节点文献

基于机器学习和GAM模型方法对北京二手房的交互研究

Interactive Study of Scecond-hand Housing Based on Machine Learning and GAM Model in Beijing

【作者】 罗丹

【导师】 李明;

【作者基本信息】 太原理工大学 , 统计学, 2017, 硕士

【摘要】 近年来我国经济迅猛发展,人民生活水平质量不断提高,也同时激发了人民的投资需求,房产成了重要的投资目标,进而推动了房产价格的上升。尤其是2008年经济危机以后,北京的房价一路飙升,高到天价,有的房子能高到每平米十几万,北京住房压力巨大。截止2016年5月,北京二手房占市场成交比例已高达80%,同时北京二手房价也在短短几年之内翻了几倍。为了寻找到适合研究北京二手房房价差异较好的模型以及观察影响房价的因素是如何造成二手房房价差异的,本文利用2016年5月北京六个城区16210套二手房数据,首先利用K-均值(K-means)聚类对房屋类型进行了分析,然后构建普通最小二乘线性回归模型(Ordinary Least Squares,OLS),对数OLS模型,K近邻(K-nearest neighbor,KNN)回归方法,对数KNN回归,非线性广义相加模型(Generalized Additive Models,GAM),对数GAM模型这六种方法对采集到的预测变量之间有无交互项两种情况进行了研究,进而用稳定性方法寻找最优模型,最后又用OLS模型、对数OLS模型、GAM模型以及对数GAM模型这四个方法建模进行分析。

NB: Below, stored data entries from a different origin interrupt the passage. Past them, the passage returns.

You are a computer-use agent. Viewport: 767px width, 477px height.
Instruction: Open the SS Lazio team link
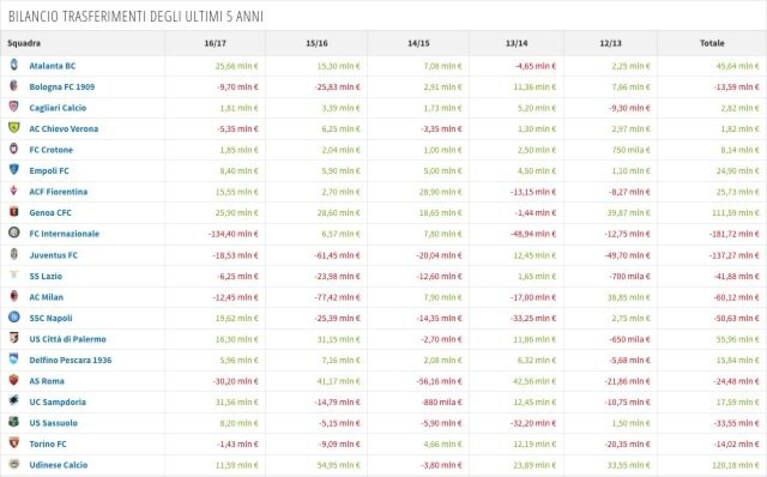click(x=45, y=276)
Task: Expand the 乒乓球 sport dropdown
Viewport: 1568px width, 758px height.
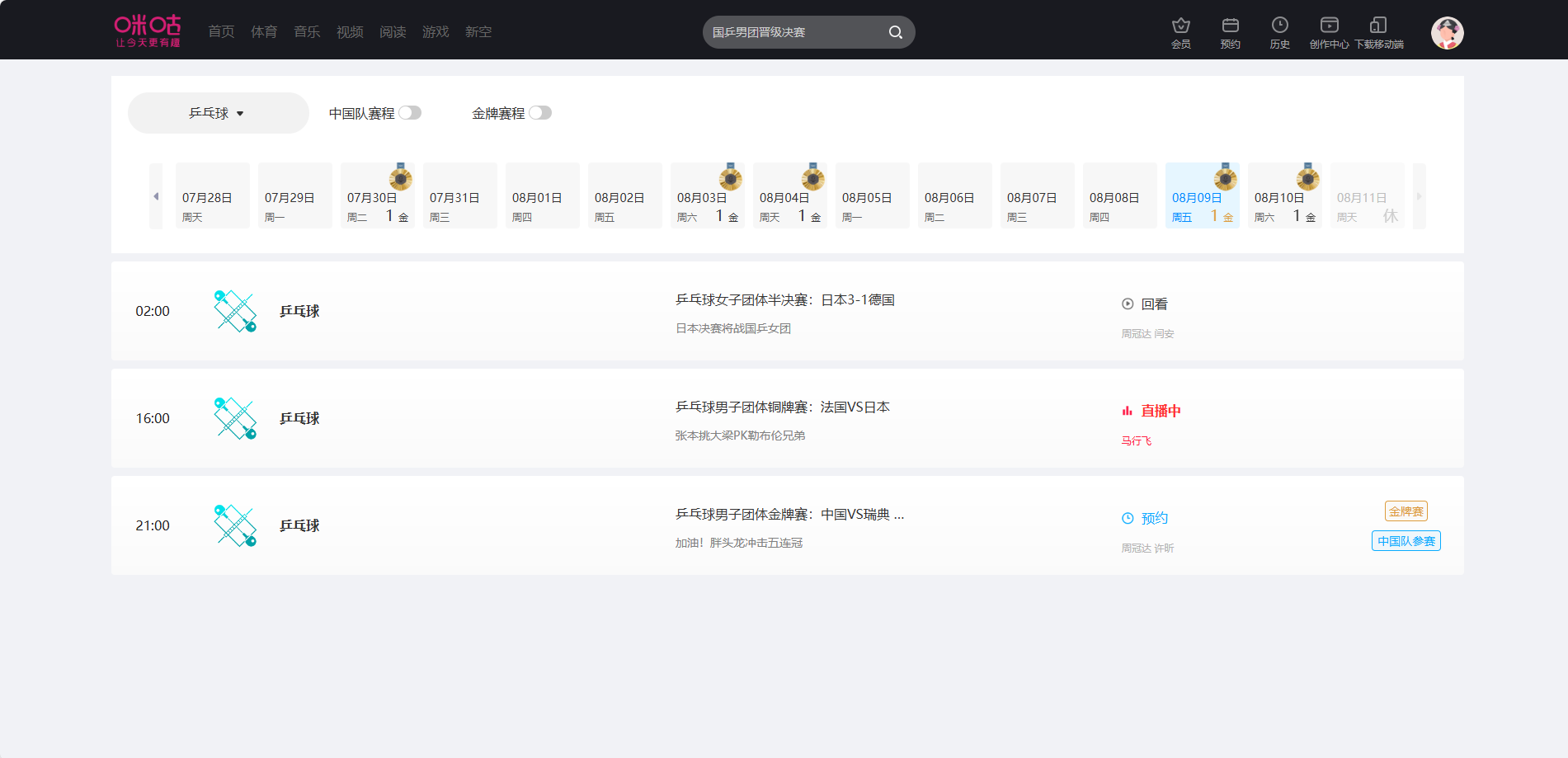Action: click(x=218, y=113)
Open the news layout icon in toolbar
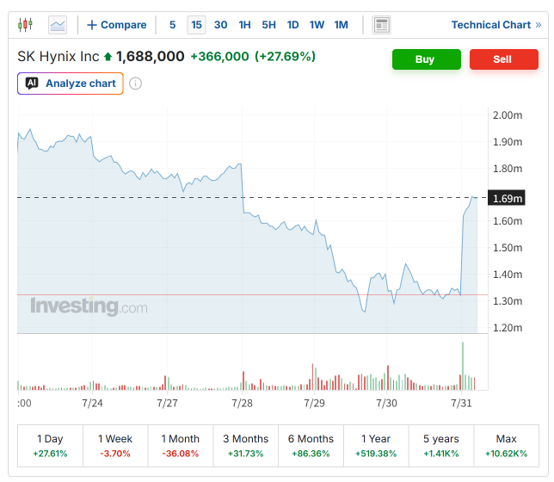 (382, 25)
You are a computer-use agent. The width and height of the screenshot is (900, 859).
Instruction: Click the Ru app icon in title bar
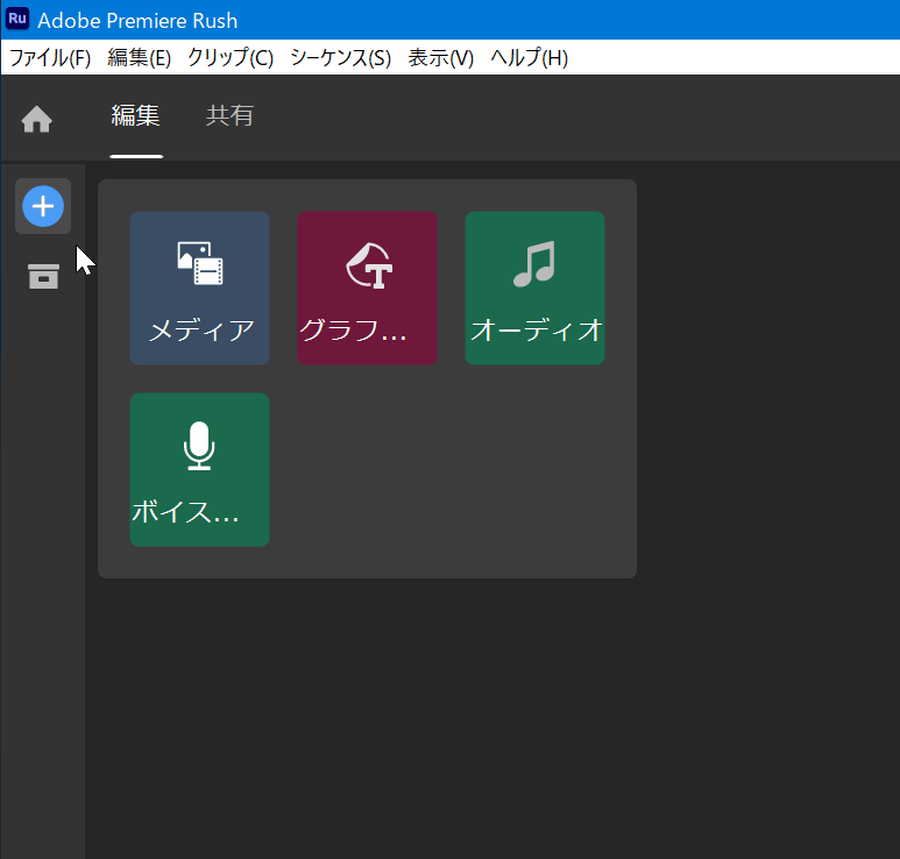(x=17, y=19)
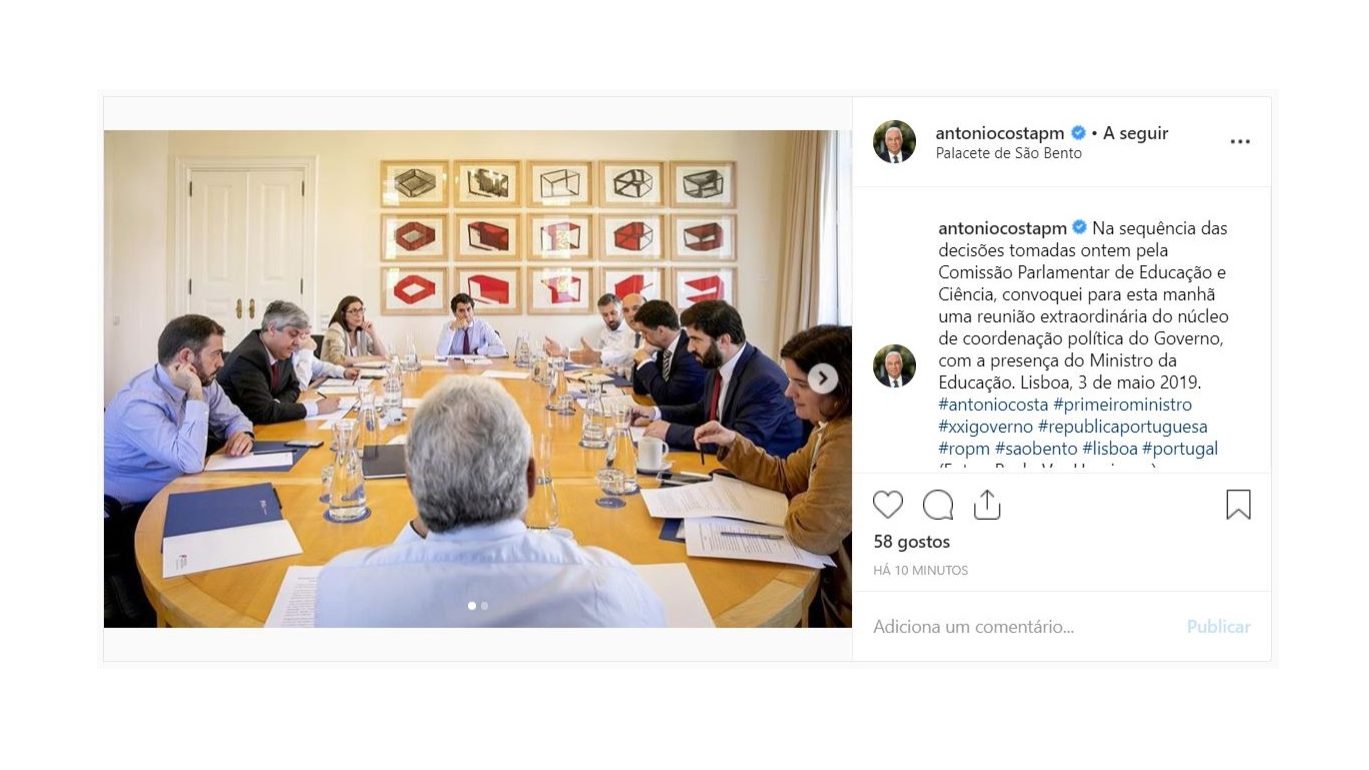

结果发现,所采集的房屋有四种类型,分别为地段型,郊区型,大众型和大户型。在模型的泛化能力方面,对数KNN回归在无交互研究下是最优的,对数GAM模型在有交互研究下是最优的,且对数GAM模型是十二种模型中最优的;在模型解释方面,GAM模型无论是有无交互项还是是否对房价做了对数变换,都揭示连续型预测变量和房价之间的复杂非线性关系;在模型拟合优度方面,有交互对数GAM模型的拟合优度最高,效果最好;交互模型预测效果优于非交互模型,多个预测变量之间存在交互效应,研究预测变量交互效应可以提供很多有用信息,比如:利用有交互的线性模型可以得到在海淀区地铁对房价的影响比在西城区地铁对房价的影响大,说明海淀区地铁房提升二手房价格的速度比西城区地铁房房价更快。得出的结论是,非参交互模型更加适合对二手房的研究,连续型变量对房价的影响是非线性变化的,并且多个变量之间存在交互效应。本文研究的是来自横截面上,同一时间的房价差异,建立更好研究模型的目的让购房者在做决策的时候,拥有一个客观的参照。因为从大量北京二手房样本中得到的房屋价格比简单比较三两家房价得到的房价参照会更加客观可靠,从而做出的决断也会更理性。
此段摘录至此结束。